----- Extrait du texte

Signé le 22 octobre 2013 et complété d’une circulaire du Premier ministre et de circulaires par versant, dont la territoriale, l’accord-cadre relatif à la prévention des risques psychosociaux (RPS) dans la fonction publique, oblige chaque employeur à réaliser un plan d’évaluation et de prévention des RPS, avec un diagnostic associant les agents et les membres des comités d’hygiène, de sécurité et des conditions de travail (CHSCT).
L’échéance était fixée à 2015. Mais force est de constater qu’il y a encore du chemin à parcourir dans les trois versants de la fonction publique.
Action conjointe en Ile-de-France
Si les représentants de l’Etat ont surtout illustré leur action par des données statistiques par ministère et limitées à 2014, lors d’un comité de suivi organisé le 10 février, la fonction publique territoriale (FPT) était représentée pour les employeurs par les initiatives des centres interdépartementaux de gestion (CIG) de la petite et de la grande couronne Ile-de-France.
« Nous travaillons depuis dix-huit mois sur les RPS en Ile-de-France. En 2015, nous avons réalisé seize sensibilisations de directions générales. Dix-neuf accompagnements sont en cours pour les six départements de petite et grande couronne », indique Muriel Gibert, directrice générale adjointe du CIG petite couronne, qui présentait lors de cette réunion la méthodologie développée par les deux CIG.

----------
----- Données fournies

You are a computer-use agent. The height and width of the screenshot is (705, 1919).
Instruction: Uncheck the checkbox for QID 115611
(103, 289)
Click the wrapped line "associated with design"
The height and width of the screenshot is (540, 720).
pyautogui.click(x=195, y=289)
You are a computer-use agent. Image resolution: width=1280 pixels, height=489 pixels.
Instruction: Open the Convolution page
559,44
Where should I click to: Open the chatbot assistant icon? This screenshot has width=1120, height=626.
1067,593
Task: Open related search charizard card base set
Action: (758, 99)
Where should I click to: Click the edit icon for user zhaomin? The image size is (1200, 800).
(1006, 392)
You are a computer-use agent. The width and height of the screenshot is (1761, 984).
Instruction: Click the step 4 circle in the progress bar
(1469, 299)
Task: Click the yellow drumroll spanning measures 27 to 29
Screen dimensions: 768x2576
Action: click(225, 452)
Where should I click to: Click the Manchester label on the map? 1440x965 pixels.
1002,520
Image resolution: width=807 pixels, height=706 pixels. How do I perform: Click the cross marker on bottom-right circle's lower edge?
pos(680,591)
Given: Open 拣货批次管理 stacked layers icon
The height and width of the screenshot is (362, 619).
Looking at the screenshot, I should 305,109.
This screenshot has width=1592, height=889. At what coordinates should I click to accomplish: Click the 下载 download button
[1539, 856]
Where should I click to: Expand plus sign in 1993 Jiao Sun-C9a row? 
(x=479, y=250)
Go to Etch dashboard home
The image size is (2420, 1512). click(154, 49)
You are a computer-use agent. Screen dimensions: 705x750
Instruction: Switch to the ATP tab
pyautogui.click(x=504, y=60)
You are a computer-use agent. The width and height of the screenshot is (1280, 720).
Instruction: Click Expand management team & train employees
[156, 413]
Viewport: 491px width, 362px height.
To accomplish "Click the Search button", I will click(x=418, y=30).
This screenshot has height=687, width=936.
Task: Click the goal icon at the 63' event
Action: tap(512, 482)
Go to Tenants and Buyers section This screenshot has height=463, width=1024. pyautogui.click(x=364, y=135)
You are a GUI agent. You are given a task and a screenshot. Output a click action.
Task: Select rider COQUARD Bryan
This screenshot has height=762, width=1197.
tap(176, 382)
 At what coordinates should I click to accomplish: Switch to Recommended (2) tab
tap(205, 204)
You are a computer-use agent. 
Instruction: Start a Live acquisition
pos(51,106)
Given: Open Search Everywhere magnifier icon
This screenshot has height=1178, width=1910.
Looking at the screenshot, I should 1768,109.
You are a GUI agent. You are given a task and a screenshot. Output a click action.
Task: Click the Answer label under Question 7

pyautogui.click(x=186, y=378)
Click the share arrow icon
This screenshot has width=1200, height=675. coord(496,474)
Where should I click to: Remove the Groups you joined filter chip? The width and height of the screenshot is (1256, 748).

----------

Consigne de travail 1:
Dans l'extrait sur les risques psychosociaux, recopiez le passage en partant de "Action conjointe en" et en allant jusqu'à "les deux CIG.", en substituant "séance" à "réunion".
Consigne de travail 2:
Relevez tous les sigles que l'extrait sur les risques psychosociaux explicite entre parenthèses, chacun avec sa forme développée.

Réponse 1:
Action conjointe en Ile-de-France
Si les représentants de l’Etat ont surtout illustré leur action par des données statistiques par ministère et limitées à 2014, lors d’un comité de suivi organisé le 10 février, la fonction publique territoriale (FPT) était représentée pour les employeurs par les initiatives des centres interdépartementaux de gestion (CIG) de la petite et de la grande couronne Ile-de-France.
« Nous travaillons depuis dix-huit mois sur les RPS en Ile-de-France. En 2015, nous avons réalisé seize sensibilisations de directions générales. Dix-neuf accompagnements sont en cours pour les six départements de petite et grande couronne », indique Muriel Gibert, directrice générale adjointe du CIG petite couronne, qui présentait lors de cette séance la méthodologie développée par les deux CIG.

Réponse 2:
- RPS : risques psychosociaux
- CHSCT : comités d'hygiène, de sécurité et des conditions de travail
- FPT : fonction publique territoriale
- CIG : centres interdépartementaux de gestion